Little confidence in judiciary - survey

2012-02-28 12:30
Johannesburg - Only 31% of South Africans say the judiciary is impartial and unbiased, according to a study released by TNS South Africa on Tuesday.

The survey results were released on the same day that Justice Minister Jeff Radebe is scheduled to brief the media on judicial transformation and the role of the judiciary in a developmental state.

According to TNS, the survey found that levels of ignorance about the judiciary were high.

"People simply do not know very much about this arm of the state," said TNS spokesperson Neil Higgs.

Perceptions

The study found that 31% of South Africans believed the judiciary was biased, while 38% did not know.

TNS surveyed 2 000 adults in South Africa's seven major metropolitan areas in October and November.

It asked South Africans for their perceptions of the judiciary.

Asked whether judges were biased towards the government, 38% agreed while 27% disagreed - while the "don't know" response was high at 36%.

The issue of transformation yielded a 42% "don't know" response with 34% of metro adults feeling there had not been enough transformation in the judiciary and 24% feeling that there had.

On the issue of impartiality in general, older people were less confident.

Seventeen percent of those aged 60 years and older felt the judiciary was impartial and unbiased.

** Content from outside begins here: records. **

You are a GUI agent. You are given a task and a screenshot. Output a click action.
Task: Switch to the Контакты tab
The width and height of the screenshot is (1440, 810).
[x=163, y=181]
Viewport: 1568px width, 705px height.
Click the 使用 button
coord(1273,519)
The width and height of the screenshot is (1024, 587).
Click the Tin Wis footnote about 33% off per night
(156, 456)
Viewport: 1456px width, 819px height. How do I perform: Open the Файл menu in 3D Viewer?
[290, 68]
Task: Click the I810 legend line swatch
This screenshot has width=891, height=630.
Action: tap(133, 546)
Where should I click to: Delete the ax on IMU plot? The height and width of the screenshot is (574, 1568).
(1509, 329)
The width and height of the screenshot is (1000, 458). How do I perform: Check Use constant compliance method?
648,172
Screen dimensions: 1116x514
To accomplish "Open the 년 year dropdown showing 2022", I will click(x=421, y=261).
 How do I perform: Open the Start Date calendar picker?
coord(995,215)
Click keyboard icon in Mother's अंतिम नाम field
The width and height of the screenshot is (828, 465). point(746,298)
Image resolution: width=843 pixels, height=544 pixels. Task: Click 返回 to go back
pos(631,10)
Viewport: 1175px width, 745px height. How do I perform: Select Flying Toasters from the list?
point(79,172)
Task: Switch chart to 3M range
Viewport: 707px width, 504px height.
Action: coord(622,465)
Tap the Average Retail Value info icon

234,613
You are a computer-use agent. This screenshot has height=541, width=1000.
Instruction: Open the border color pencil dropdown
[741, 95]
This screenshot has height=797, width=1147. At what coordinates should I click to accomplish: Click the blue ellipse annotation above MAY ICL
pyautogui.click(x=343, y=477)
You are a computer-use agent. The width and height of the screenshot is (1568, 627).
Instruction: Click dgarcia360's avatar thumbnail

Differences in race, gender and wealth had a negligible effect on responses.

Transformation

"Even on the issue of transformation in the judiciary, there are remarkably few demographic differences," said Higgs.

Older people felt most strongly that there had not been enough transformation, with 23% of this group saying transformation was insufficient.

The "don't know" responses were slightly higher among women and much higher amongst older people (over 50%).

"The results of this study suggest that... there are high levels of ignorance about key aspects of the judiciary," said Higgs.

"Of particular concern is that under a third of metro adults have any real confidence in the judiciary."

There was room to enhance public confidence in the judicial system, said Higgs.